▸ **TASK DESCRIPTION**:
However many lines the data holds, transcribe them all exactly.

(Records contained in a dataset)
-- Opening Marker --
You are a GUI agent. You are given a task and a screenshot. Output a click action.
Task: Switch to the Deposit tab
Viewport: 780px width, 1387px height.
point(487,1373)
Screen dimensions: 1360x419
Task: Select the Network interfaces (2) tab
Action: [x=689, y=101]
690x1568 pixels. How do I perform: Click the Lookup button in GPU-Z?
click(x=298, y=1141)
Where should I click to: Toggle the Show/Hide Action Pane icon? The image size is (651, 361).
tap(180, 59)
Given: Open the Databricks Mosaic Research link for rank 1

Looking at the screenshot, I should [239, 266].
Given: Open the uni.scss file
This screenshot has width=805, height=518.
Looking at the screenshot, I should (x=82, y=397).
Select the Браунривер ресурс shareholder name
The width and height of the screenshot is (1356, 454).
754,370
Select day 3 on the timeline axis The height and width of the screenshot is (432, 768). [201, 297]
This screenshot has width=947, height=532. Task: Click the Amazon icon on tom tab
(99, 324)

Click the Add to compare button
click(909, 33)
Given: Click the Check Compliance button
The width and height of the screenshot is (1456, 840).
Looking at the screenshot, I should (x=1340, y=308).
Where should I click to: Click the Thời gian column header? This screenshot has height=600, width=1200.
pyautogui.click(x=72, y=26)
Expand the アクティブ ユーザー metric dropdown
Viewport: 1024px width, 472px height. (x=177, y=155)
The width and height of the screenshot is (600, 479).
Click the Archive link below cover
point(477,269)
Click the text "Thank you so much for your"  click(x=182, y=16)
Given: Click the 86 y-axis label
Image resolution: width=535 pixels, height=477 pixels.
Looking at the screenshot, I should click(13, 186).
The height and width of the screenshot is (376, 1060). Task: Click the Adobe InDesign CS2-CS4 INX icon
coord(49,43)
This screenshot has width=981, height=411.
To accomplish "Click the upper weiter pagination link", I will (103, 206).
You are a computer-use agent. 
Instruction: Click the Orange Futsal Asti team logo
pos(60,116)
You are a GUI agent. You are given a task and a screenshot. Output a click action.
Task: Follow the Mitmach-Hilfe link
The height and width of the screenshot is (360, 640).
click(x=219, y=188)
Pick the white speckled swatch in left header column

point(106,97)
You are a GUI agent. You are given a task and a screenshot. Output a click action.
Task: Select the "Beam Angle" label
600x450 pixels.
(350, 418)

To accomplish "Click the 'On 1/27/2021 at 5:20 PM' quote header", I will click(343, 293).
-- Closing Marker --
▸ **ANSWER SECTION**:
You are a GUI agent. You are given a task and a screenshot. Output a click action.
Task: Switch to the Deposit tab
Viewport: 780px width, 1387px height.
point(487,1373)
Screen dimensions: 1360x419
Task: Select the Network interfaces (2) tab
Action: [x=689, y=101]
690x1568 pixels. How do I perform: Click the Lookup button in GPU-Z?
click(x=298, y=1141)
Where should I click to: Toggle the Show/Hide Action Pane icon? The image size is (651, 361).
tap(180, 59)
Given: Open the Databricks Mosaic Research link for rank 1

Looking at the screenshot, I should [239, 266].
Given: Open the uni.scss file
This screenshot has width=805, height=518.
Looking at the screenshot, I should (x=82, y=397).
Select the Браунривер ресурс shareholder name
The width and height of the screenshot is (1356, 454).
754,370
Select day 3 on the timeline axis The height and width of the screenshot is (432, 768). [201, 297]
This screenshot has width=947, height=532. Task: Click the Amazon icon on tom tab
(99, 324)

Click the Add to compare button
click(909, 33)
Given: Click the Check Compliance button
The width and height of the screenshot is (1456, 840).
Looking at the screenshot, I should (x=1340, y=308).
Where should I click to: Click the Thời gian column header? This screenshot has height=600, width=1200.
pyautogui.click(x=72, y=26)
Expand the アクティブ ユーザー metric dropdown
Viewport: 1024px width, 472px height. (x=177, y=155)
The width and height of the screenshot is (600, 479).
Click the Archive link below cover
point(477,269)
Click the text "Thank you so much for your"  click(x=182, y=16)
Given: Click the 86 y-axis label
Image resolution: width=535 pixels, height=477 pixels.
Looking at the screenshot, I should click(13, 186).
The height and width of the screenshot is (376, 1060). Task: Click the Adobe InDesign CS2-CS4 INX icon
coord(49,43)
This screenshot has width=981, height=411.
To accomplish "Click the upper weiter pagination link", I will (103, 206).
You are a computer-use agent. 
Instruction: Click the Orange Futsal Asti team logo
pos(60,116)
You are a GUI agent. You are given a task and a screenshot. Output a click action.
Task: Follow the Mitmach-Hilfe link
The height and width of the screenshot is (360, 640).
click(x=219, y=188)
Pick the white speckled swatch in left header column

point(106,97)
You are a GUI agent. You are given a task and a screenshot. Output a click action.
Task: Select the "Beam Angle" label
600x450 pixels.
(350, 418)

To accomplish "Click the 'On 1/27/2021 at 5:20 PM' quote header", I will click(343, 293).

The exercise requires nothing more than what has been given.